The thin mouth thinned even more. “He is nearly dead, Vicar. I expect him to be breathing his last by the time I arrive home. You did not ask about him before.”
“We will pray that he lasts a while longer,” Tysen said. “Ah, yes, Mrs. Bittley, I see a chair just over there. Meggie was just telling me that I should disclose to you, since you are all my very good friends and have only my best interests at heart, exactly how I went to Scotland and came home with a bride.”
“You went to Scotland, Vicar,” said Mrs. Padworthy, “because you inherited a Scottish title and a castle that likely is so old it is in ruins and smells of damp. You are now Lord Barthwick. That is why you went. You didn’t go there for any other reason at all.”
He smiled at all of them, each one in turn. “True. However, I found, quite simply, that when I met Mary Rose I knew—yes, ladies, I knew all the way to my very soul—that she was special. It took me a very long time to convince her to marry me and live here with me in England. Her arguments were sound: she didn’t know anything about the English, for to her, you see, we are all foreigners, with different beliefs and manners, perhaps we even commit different sins, although she and I did not discuss any specifics.

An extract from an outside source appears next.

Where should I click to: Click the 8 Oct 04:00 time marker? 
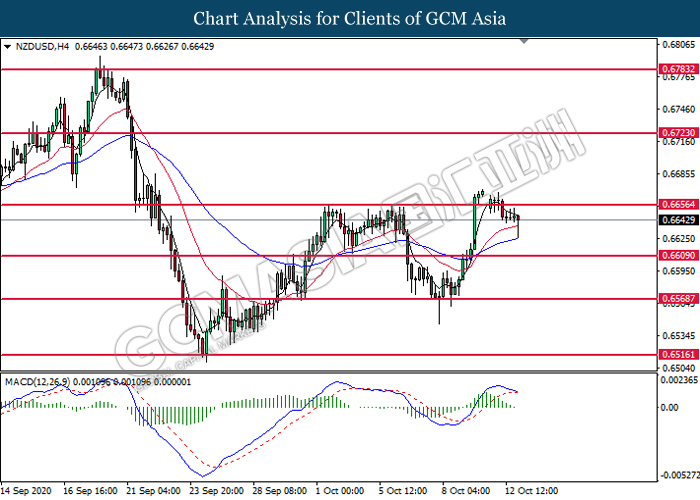click(x=466, y=491)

“I assured her that everyone here would be delighted to meet her, to welcome her, to befriend her, for the English were a sunny-tempered race, very important since it rains here so very much, a gracious people, a kindly people. Ah, here I am going on and on and it isn’t Sunday, and thus this is not a sermon, just a devout plea from my heart for your understanding. Forgive me for disturbing you, ladies. I will remove myself and let you continue getting to know each other.”
He gave each of them an austere smile, the sort of Sunday smile, Mary Rose thought, that was aimed at people who were seriously considering committing major sins.
“This is very unlike you, Vicar,” Mrs. Padworthy said. “I shall tell my husband about your very lax conduct if he is still breathing when I return home. We will see what he has to say about all this.”